Stored entries
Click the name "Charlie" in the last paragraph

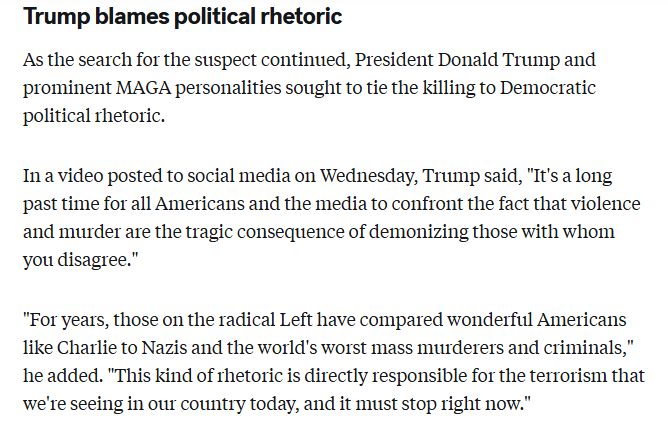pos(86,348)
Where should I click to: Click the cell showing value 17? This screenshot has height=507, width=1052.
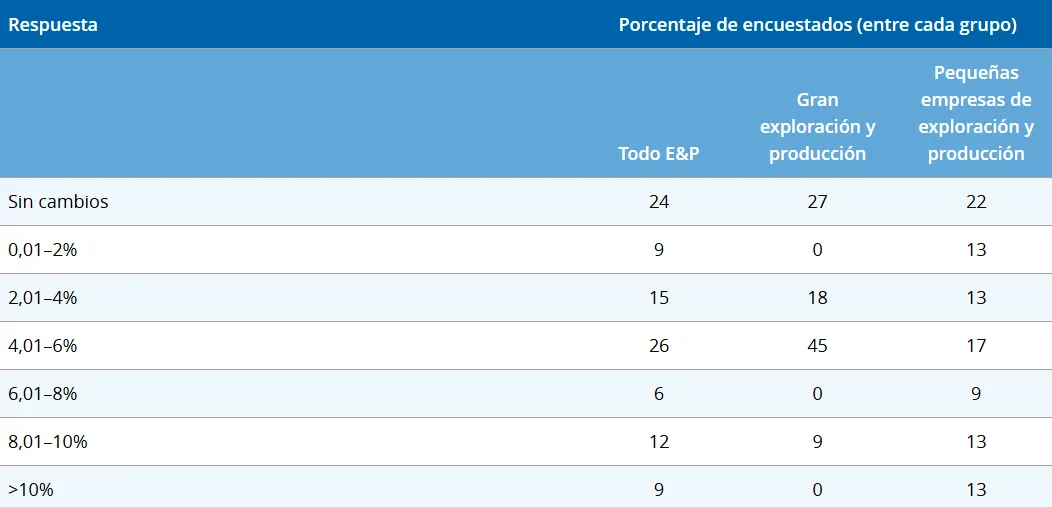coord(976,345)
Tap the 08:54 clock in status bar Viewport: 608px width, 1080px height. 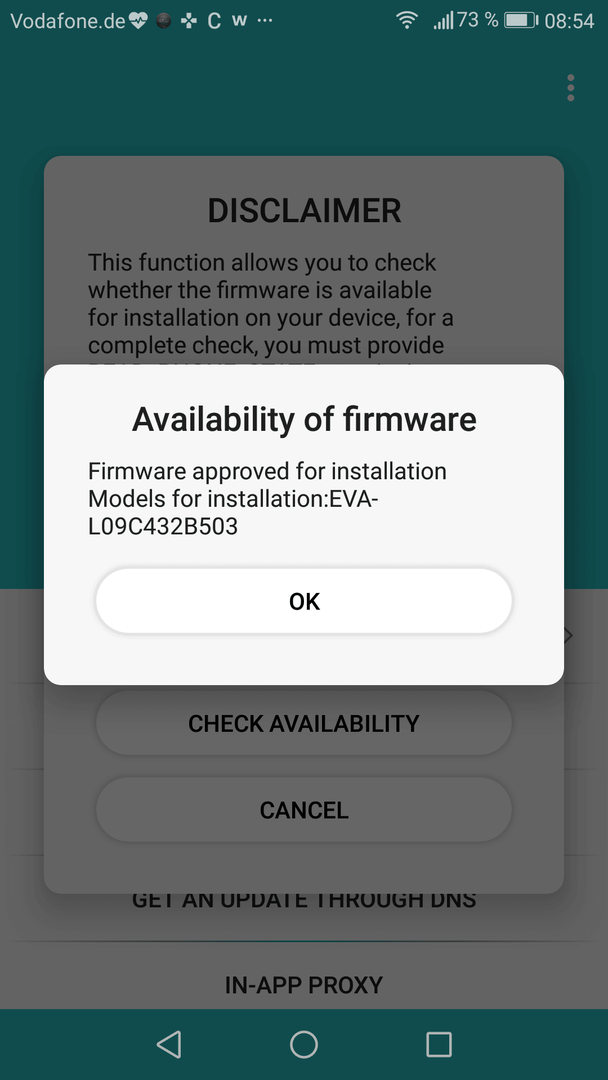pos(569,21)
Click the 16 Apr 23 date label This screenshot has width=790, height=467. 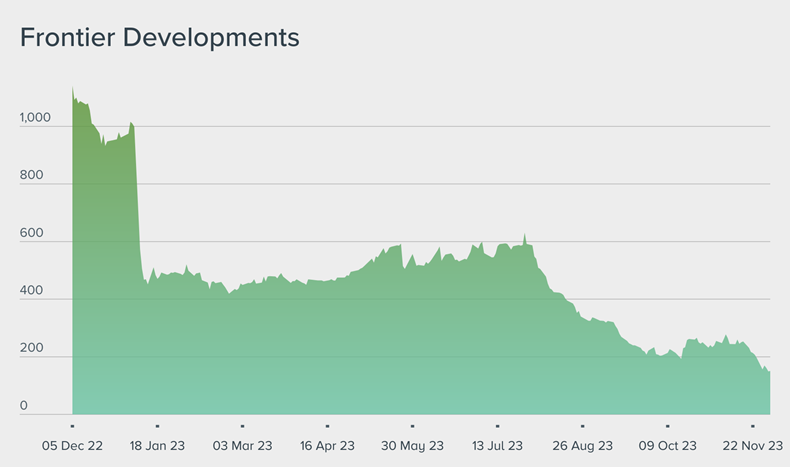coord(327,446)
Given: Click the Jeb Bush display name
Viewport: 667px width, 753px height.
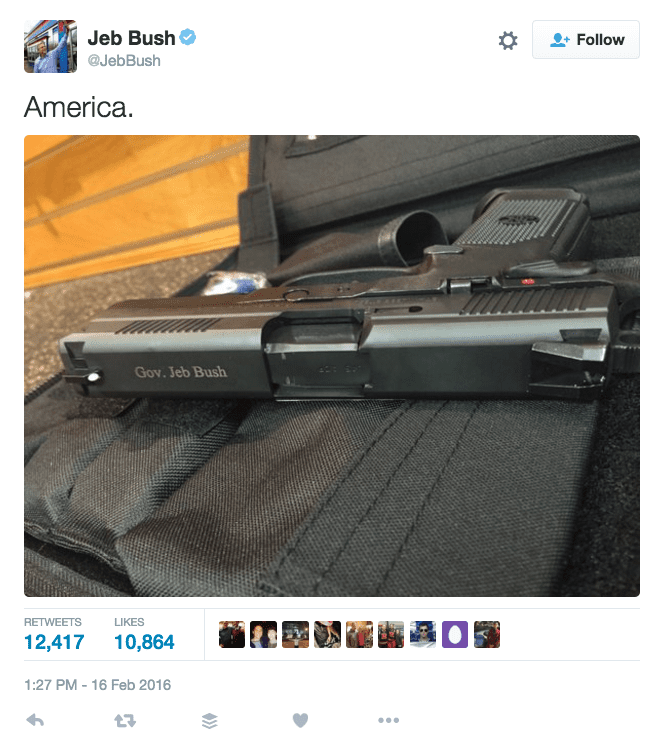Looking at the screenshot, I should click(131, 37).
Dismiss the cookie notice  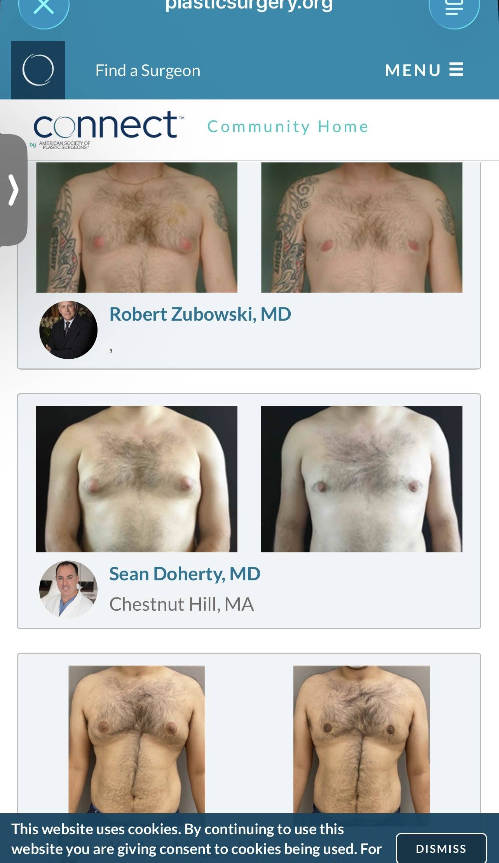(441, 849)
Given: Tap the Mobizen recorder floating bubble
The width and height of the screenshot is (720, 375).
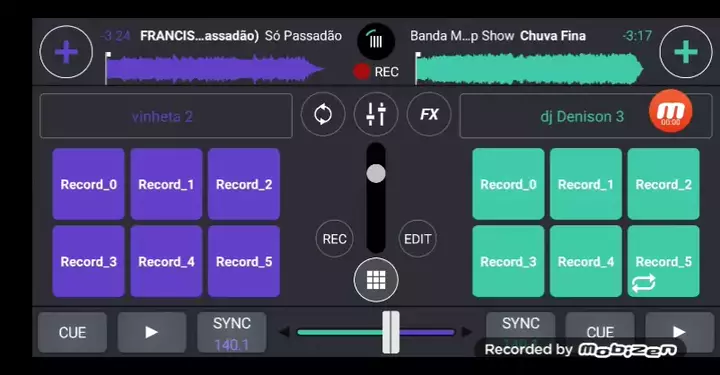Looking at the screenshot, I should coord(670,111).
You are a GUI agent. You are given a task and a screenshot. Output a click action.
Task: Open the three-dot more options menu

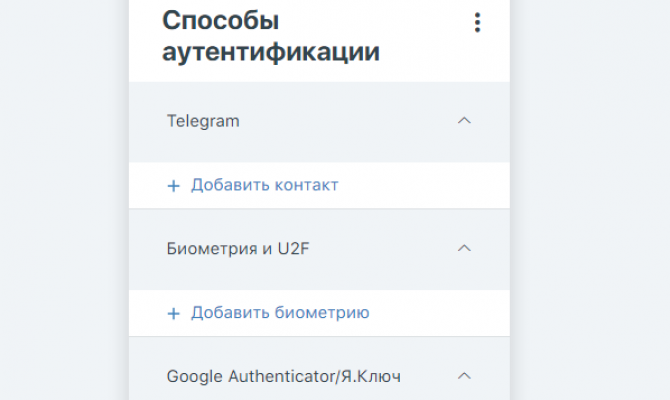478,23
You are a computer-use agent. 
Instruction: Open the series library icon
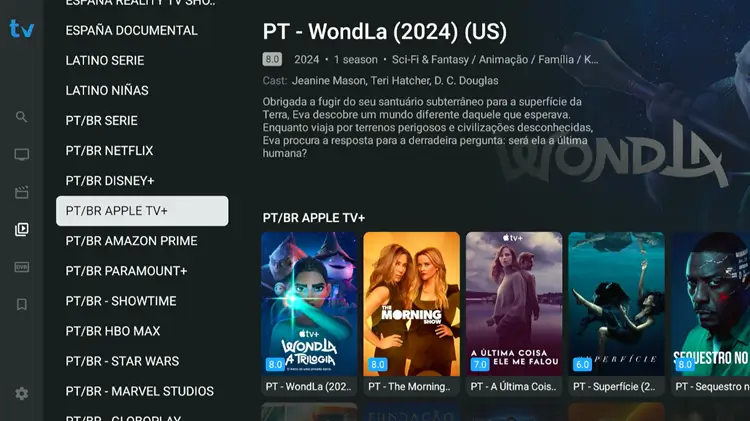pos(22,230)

...

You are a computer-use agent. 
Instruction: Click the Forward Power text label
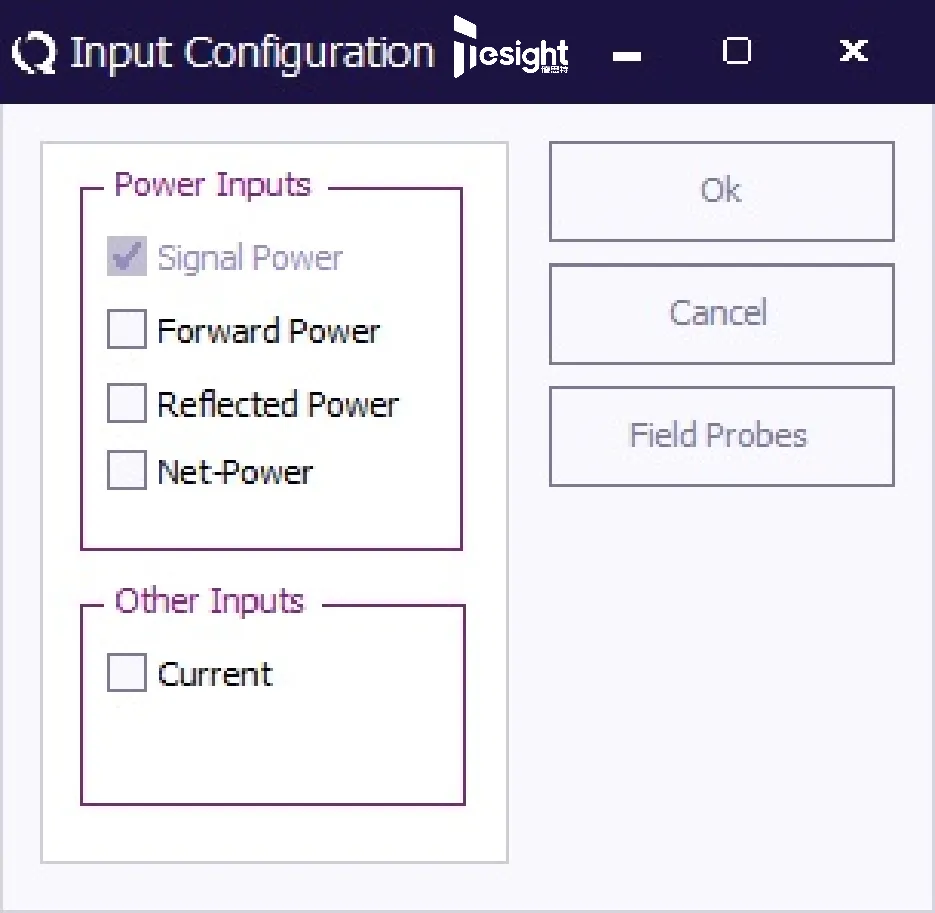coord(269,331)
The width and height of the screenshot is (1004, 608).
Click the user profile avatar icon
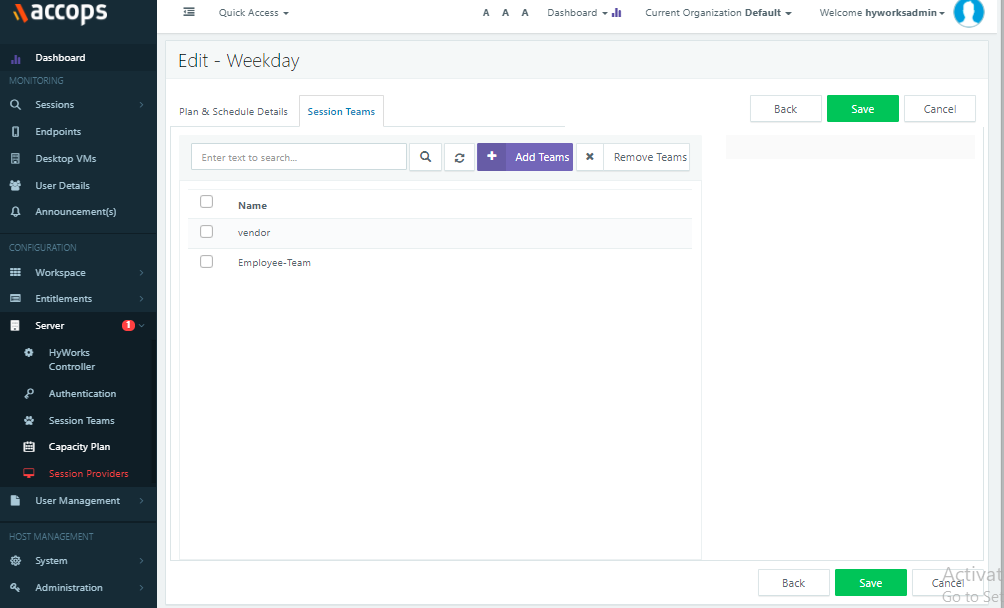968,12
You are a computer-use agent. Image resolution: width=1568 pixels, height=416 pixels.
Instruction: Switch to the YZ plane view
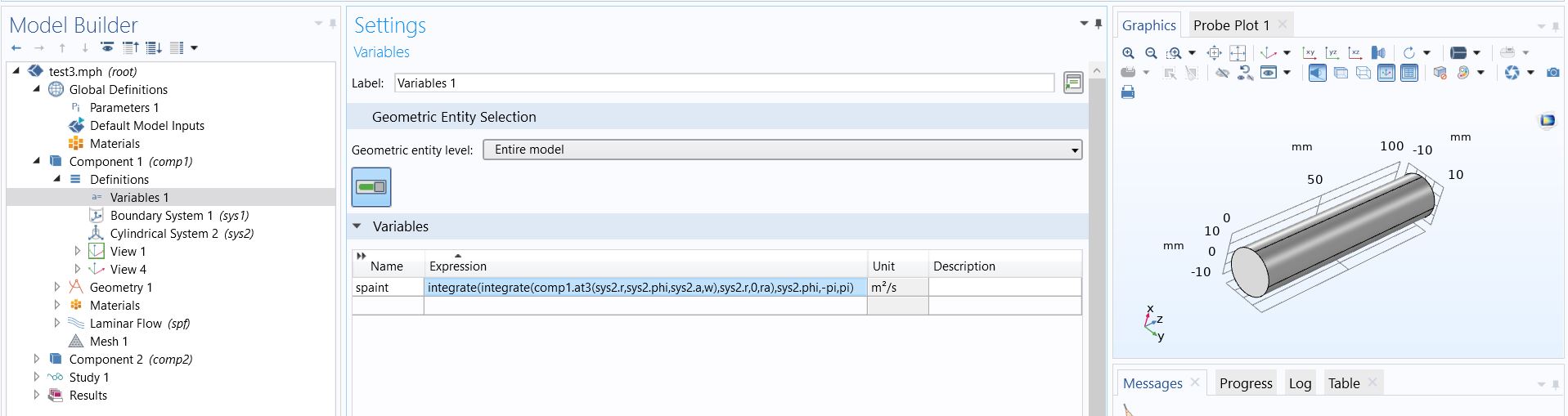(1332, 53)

● **What to produce**
Wherever a line in the entries above holds "agent", copy that line.

● **Solution below**
You are a GUI agent. You are given a task and a screenshot. Output a click action.
You are a computer-use agent. 
You are a computer-use agent. 
You are a computer-use agent. Image resolution: width=1568 pixels, height=416 pixels.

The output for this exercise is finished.